Per ora è stato sperimentato solo sui topi, ma lo studio di un gruppo di ricercatori della University of Pittsburgh School of Medecine, negli Stati Uniti, sta facendo discutere. Perché? Secondo gli scienziati si può rallentare il processo di invecchiamento con l’iniezione di alcune cellule staminali.

I ricercatori, guidati dal Dott. Jhonny Huard e dalla Dott. Laura Niedernhofer, hanno condotto degli esperimenti su dei topi ai quali era stata causata la progeria, ovvero una malattia che causa il precoce invecchiamento delle cellule, portando alla morte precoce. Il processo di invecchiamento è però stato rallentato prelevando cellule staminali dai muscoli di alcuni esemplari giovani e sani e iniettandole nei topi con progeria. Il risultato? Ebbene i topi malati, che avrebbero dovuto vivere non più di 28 giorni, sono sopravvissuti fino a 66 giorni.
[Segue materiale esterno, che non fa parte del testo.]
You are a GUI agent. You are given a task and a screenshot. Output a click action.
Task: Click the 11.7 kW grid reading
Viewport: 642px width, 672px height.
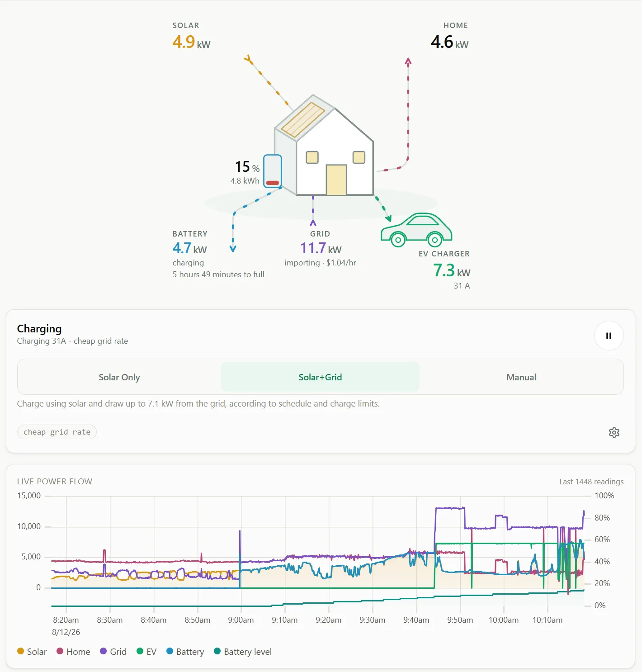tap(321, 248)
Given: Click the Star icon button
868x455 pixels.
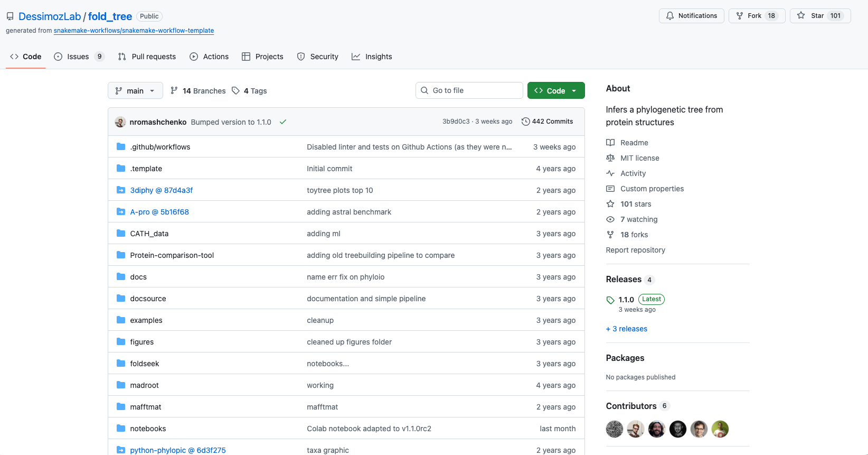Looking at the screenshot, I should [801, 16].
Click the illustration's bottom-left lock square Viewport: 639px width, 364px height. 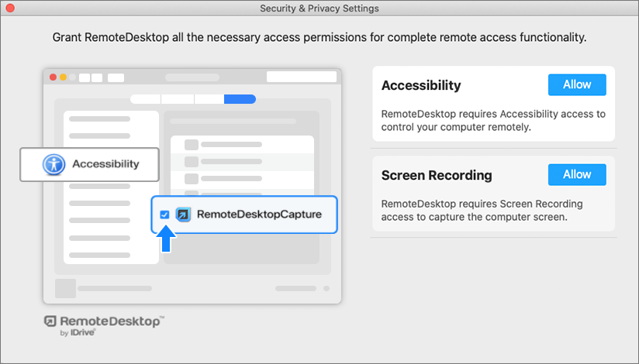pos(65,288)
La dott. Laura Niedernhofer ha affermato: “I nostri esperimenti hanno mostrato che i topi malati di progeria, che causa invecchiamento precoce, dopo l’iniezione di staminali prese da animali giovani e sani sono risultati decisamente in forma e hanno vissuto più a lungo. Questo suggerisce che la disfunzione delle staminali sia una delle cause dei cambiamenti legati all’invecchiamento. Questo ci porta a pensare che le cellule sane secernono fattori per creare un ambiente che aiuta a correggere le disfunzioni presenti nella popolazione nativa di cellule staminali e nei tessuti invecchiati”.
Ricordaimo che cellule staminali si stanno rivelando in questi anni fonte di ricerche che fanno ben sperare per trovare la cura a malattie degenerative come l’Alzheimer e il Parkinson.